BEGIN Listed entries

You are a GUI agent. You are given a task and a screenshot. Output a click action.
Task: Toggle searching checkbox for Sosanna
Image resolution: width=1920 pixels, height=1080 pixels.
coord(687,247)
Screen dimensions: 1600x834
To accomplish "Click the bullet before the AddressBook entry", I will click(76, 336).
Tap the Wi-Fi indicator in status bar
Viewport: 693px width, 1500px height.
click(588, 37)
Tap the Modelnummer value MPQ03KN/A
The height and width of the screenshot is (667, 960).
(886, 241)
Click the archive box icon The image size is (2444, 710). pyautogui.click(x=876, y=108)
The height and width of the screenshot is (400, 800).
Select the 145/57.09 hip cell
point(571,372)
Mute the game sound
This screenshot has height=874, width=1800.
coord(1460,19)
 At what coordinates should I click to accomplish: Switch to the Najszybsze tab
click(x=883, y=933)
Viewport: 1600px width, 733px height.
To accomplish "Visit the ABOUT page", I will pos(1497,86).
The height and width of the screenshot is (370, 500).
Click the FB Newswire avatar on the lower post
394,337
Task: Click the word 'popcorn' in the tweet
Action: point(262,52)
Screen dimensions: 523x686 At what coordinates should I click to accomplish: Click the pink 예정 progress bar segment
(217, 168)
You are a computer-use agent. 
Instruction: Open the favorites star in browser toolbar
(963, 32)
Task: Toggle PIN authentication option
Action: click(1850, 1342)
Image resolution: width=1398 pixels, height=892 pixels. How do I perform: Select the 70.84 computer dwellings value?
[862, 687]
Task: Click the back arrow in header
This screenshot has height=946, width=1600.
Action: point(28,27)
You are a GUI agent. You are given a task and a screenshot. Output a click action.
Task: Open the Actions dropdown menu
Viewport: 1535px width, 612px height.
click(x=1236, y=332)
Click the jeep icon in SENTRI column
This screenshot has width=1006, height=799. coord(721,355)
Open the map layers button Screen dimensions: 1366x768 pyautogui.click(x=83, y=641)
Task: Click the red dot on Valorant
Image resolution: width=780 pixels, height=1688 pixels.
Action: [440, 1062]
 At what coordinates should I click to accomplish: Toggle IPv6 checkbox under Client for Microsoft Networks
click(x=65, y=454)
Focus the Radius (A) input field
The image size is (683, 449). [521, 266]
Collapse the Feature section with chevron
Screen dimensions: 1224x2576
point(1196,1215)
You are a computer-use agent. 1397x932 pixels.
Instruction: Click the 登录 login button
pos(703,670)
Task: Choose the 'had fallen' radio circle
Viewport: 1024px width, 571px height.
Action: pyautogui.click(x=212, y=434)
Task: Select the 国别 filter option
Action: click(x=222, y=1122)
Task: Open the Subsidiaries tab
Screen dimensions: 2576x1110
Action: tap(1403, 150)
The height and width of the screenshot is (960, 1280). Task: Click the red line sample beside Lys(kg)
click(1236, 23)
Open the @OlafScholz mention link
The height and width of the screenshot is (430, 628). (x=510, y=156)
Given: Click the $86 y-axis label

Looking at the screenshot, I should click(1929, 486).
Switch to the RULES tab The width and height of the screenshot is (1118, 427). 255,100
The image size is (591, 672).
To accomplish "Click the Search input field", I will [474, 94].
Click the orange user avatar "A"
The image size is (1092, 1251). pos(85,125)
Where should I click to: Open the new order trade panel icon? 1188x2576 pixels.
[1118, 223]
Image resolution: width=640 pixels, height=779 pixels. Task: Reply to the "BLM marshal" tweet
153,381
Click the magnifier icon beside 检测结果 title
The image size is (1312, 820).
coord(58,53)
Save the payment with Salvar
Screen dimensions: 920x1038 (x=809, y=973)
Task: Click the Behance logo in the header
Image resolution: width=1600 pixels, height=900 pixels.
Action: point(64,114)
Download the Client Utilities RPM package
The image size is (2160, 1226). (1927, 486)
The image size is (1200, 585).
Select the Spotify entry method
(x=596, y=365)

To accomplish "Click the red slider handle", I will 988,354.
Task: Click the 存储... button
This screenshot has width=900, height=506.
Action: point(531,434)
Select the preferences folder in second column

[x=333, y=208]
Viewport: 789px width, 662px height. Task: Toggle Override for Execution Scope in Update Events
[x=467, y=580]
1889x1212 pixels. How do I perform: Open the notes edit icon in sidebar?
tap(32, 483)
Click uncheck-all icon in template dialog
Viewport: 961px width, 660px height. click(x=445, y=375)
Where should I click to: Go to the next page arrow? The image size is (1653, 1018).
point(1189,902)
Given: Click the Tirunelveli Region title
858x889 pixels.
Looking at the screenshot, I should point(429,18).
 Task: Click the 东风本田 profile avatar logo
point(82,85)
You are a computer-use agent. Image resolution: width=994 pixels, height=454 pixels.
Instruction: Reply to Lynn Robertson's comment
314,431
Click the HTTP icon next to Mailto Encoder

END Listed entries

**Problem description:** The result should consist solely of the lines from the one that contains "Instruction: Reply to" to the last line of the records above, reproduced exactly.

**Response area:**
Instruction: Reply to Lynn Robertson's comment
314,431
Click the HTTP icon next to Mailto Encoder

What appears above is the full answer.